- Data:
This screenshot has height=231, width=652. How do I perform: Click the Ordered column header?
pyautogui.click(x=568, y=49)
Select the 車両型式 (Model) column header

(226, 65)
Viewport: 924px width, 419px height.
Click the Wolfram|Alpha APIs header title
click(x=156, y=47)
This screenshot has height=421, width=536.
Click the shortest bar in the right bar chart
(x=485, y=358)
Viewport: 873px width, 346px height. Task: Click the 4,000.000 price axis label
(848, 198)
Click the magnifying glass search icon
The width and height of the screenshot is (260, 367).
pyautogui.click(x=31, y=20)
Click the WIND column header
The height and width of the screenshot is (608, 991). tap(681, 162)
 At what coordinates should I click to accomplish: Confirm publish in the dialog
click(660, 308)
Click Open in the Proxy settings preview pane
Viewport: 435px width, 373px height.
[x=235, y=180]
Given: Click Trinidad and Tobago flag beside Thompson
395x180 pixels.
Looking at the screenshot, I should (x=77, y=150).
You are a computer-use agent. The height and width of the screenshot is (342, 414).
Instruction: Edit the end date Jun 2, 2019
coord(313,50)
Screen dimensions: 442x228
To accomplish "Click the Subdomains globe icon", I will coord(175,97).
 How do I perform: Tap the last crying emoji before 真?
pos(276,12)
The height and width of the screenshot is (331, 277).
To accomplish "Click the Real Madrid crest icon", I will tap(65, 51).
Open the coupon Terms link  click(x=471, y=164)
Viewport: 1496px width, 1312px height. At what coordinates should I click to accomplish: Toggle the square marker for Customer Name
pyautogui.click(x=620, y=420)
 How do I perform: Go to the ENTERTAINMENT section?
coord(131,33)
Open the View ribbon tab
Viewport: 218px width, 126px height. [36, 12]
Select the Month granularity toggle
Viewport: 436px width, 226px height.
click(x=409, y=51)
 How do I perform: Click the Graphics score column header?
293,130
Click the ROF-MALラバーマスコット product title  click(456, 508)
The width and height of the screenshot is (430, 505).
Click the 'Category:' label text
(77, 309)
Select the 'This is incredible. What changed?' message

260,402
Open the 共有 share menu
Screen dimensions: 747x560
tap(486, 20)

- Required work: All of the material must be written out again exactly.

- Reply to the exercise:
This screenshot has height=231, width=652. How do I perform: Click the Ordered column header?
pyautogui.click(x=568, y=49)
Select the 車両型式 (Model) column header

(226, 65)
Viewport: 924px width, 419px height.
Click the Wolfram|Alpha APIs header title
click(x=156, y=47)
This screenshot has height=421, width=536.
Click the shortest bar in the right bar chart
(x=485, y=358)
Viewport: 873px width, 346px height. Task: Click the 4,000.000 price axis label
(848, 198)
Click the magnifying glass search icon
The width and height of the screenshot is (260, 367).
pyautogui.click(x=31, y=20)
Click the WIND column header
The height and width of the screenshot is (608, 991). tap(681, 162)
 At what coordinates should I click to accomplish: Confirm publish in the dialog
click(660, 308)
Click Open in the Proxy settings preview pane
Viewport: 435px width, 373px height.
[x=235, y=180]
Given: Click Trinidad and Tobago flag beside Thompson
395x180 pixels.
Looking at the screenshot, I should (x=77, y=150).
You are a computer-use agent. The height and width of the screenshot is (342, 414).
Instruction: Edit the end date Jun 2, 2019
coord(313,50)
Screen dimensions: 442x228
To accomplish "Click the Subdomains globe icon", I will coord(175,97).
 How do I perform: Tap the last crying emoji before 真?
pos(276,12)
The height and width of the screenshot is (331, 277).
To accomplish "Click the Real Madrid crest icon", I will tap(65, 51).
Open the coupon Terms link  click(x=471, y=164)
Viewport: 1496px width, 1312px height. At what coordinates should I click to accomplish: Toggle the square marker for Customer Name
pyautogui.click(x=620, y=420)
 How do I perform: Go to the ENTERTAINMENT section?
coord(131,33)
Open the View ribbon tab
Viewport: 218px width, 126px height. [36, 12]
Select the Month granularity toggle
Viewport: 436px width, 226px height.
click(x=409, y=51)
 How do I perform: Click the Graphics score column header?
293,130
Click the ROF-MALラバーマスコット product title  click(456, 508)
The width and height of the screenshot is (430, 505).
Click the 'Category:' label text
(77, 309)
Select the 'This is incredible. What changed?' message

260,402
Open the 共有 share menu
Screen dimensions: 747x560
tap(486, 20)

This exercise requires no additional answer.